7 Important Pieces of Running Advice From Real Coaches at YouthRunner!

There are a million places to find advice for what to do or not to do when it comes to running. Only one has the expertise and focus on kids that YouthRunner has. Their coaches were kind enough to take time to answer questions sent in by readers. Here’s our first part of this ongoing series!

How important is sleep?
Coach Drew: Sleeping is huge. If you are not getting enough hours – OR the right kind of hours – your training will be affected. Most people say one should get eight hours or sleep at least. Again, consistency is the key here. Your body loves being consistent. If you can run at the same time everyday, eat at the sometime, and sleep at the same time. Make it a goal to be in bed at a good time every night. At the same time don’t stress out when you are not sleeping well. The last thing you want to do is be sitting in bed stressing yourself out trying to force yourself to fall asleep. Remember, all of the “little things” count, but have confidence that when you step on the line you are going to run hard no matter what negativities have occurred.

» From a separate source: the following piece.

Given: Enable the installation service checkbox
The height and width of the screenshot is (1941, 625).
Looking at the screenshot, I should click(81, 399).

What does it mean when you get a side ache or a side stitch?
Coach Mike: A side ache is a cramp in the diaphragm area of the body. It usually rears it ugly head when you are working out harder than you’re used to. When your body needs more oxygen it makes you breathe in and out harder forcing your diaphragm upwards, but most kids by habit pull their belly in which causes the diaphragm up. The diaphragm will do its best but eventually fatigue sets in and cramping begins. You can reduce your chances of having diaphragm cramps by the practice of pushing the belly out during inhalation. This is a great exercise to practice during your harder workouts.

What should the arm action be while I’m running?
Coach Mike F.: The best way to keep your arm action is by swinging the arms side to side but do not cross the middle part of your body. Your arms should be side to side in a coordinated action. Your hands should be loose and relaxed. Bill Dellinger once told me to visualize holding a flower so you won’t have the instinct to clench your hands. Clenching your hands is a waste of valuable energy and creates more stress on the body.

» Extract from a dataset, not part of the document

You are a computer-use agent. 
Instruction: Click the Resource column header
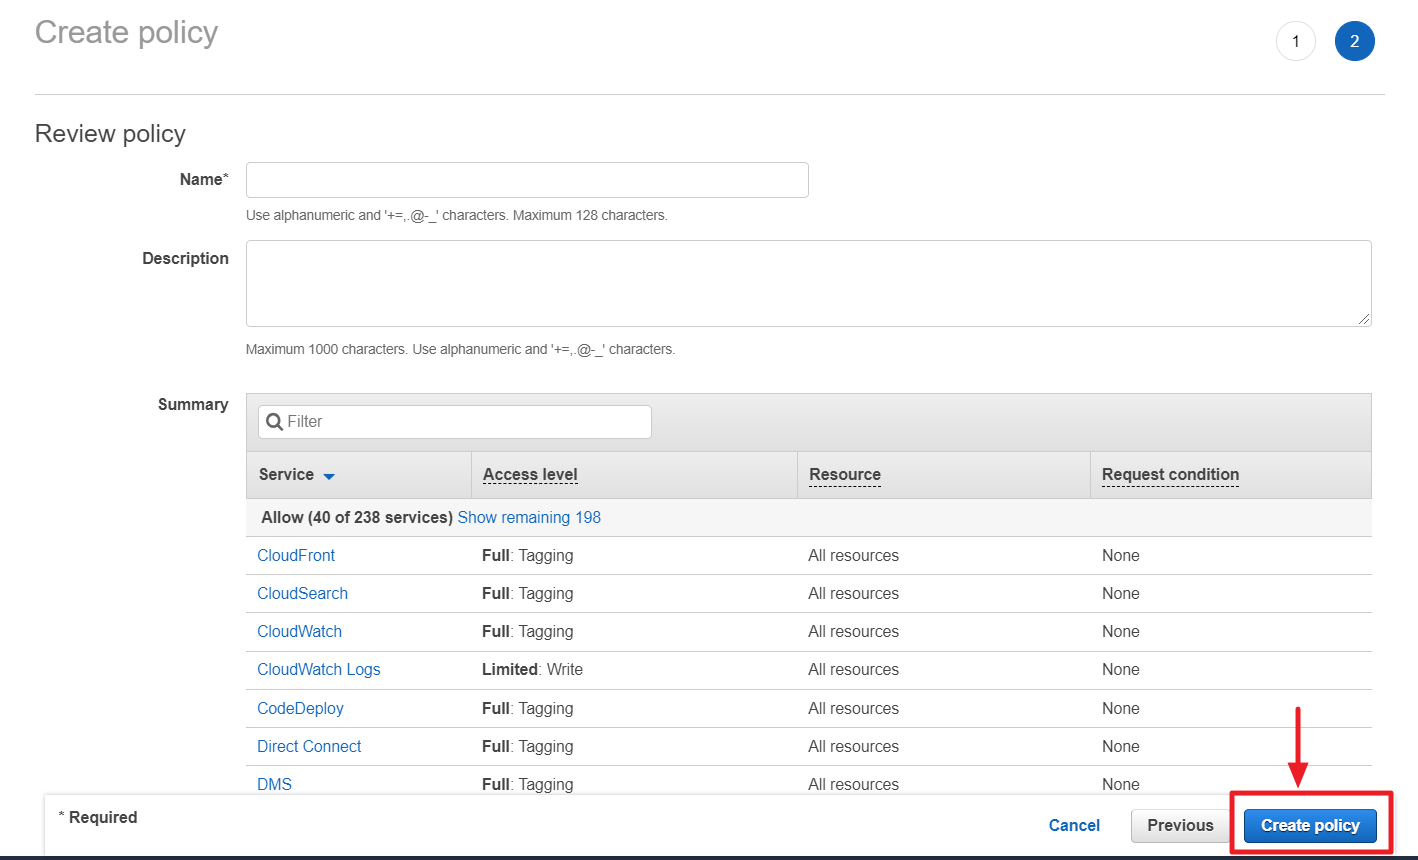click(844, 475)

Is it safe for kids between the ages of 7-9 to run 8k races? What are safe distances for kids to run?
Coach Michael B.: I would recommend starting kids that are 7 to 9 years old to not race anything above a 2k . They might be able to run more in a training run on soft surfaces but their joints are still developing and it is more important to have them have fun, learn some proper running technique and just build up to that as they become older.

I run Cross-Country for my school. I have noticed when I run always ALWAYS my shoulder is always hurting. I ice it and take Tylenol, and I don’t know what to do. I was wondering if you have any suggestions. Also, when I run during practice I am good but when I get into a meet or a race I never run as well as in practice. What should I do?
Coach Michael B.: This sounds like when you train you are pretty relaxed and feel like you are training to your ability. When you enter races you might be tensing up (it is very common) and it could adversely affect your performance. It is really common to have your neck/shoulders be the first thing to tense up in a race. Try relaxing your neck and shoulders both during practice and go through a relaxation checklist right before you start a race. You will always run faster if you run relaxed and let your training take over. Many of the athletes I coach that get nervous and tense up during competition..I tell them to smile or think of something funny if they feel like they are tightening up and that they will get more oxygen in their system if they smile. rather than scowl or frown. Try it and let us know how it works!

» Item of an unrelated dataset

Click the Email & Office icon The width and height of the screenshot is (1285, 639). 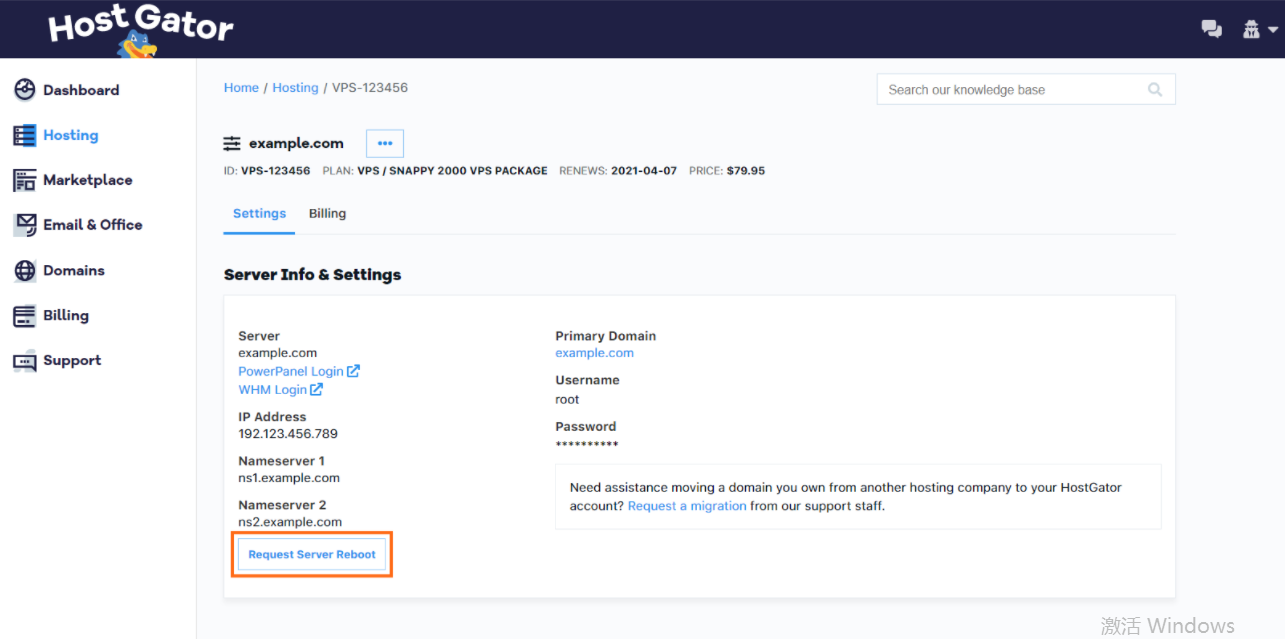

Would it also be good to ride bikes and go for a swim while in training for XC?
Coach Kenny S.: Ash, I think that at any age cross training with swimming and biking in addition to your training for xc is a good way to build stamina. It is also an excellent way to reduce your chance of injury. If you are running 3-4 days a week and on your non running days you have the chance to ride or swim it will help round out your training. Good luck and stay healthy!

In my upcoming districts track meet, there are three runners I’m worried about. How should I prepare for the meet?
Coach Michael B.: If you were one of my athletes I would give you this advice based on what you are telling me. If your championship meet is this week then all of the work that you have done is in your system and now it is time to fine tune and put a strategy in place for your races. The most common strategy for most runners is to go out hard, ease up and then kick it in. It is really important to have a race strategy going into the competition. I would suggest that you surprise your competition in the 800 with a strong 3rd 200. This will do a couple of things… 1. Get your momentum going into the 2nd lap when generally people relax waiting to kick it in. 2. Take the confidence out of your competitors with a move that they are not expecting. Give this a try…it usually helps you drop your time down in addition to tests you to see how far you can push yourself. Good luck and let us know how it goes!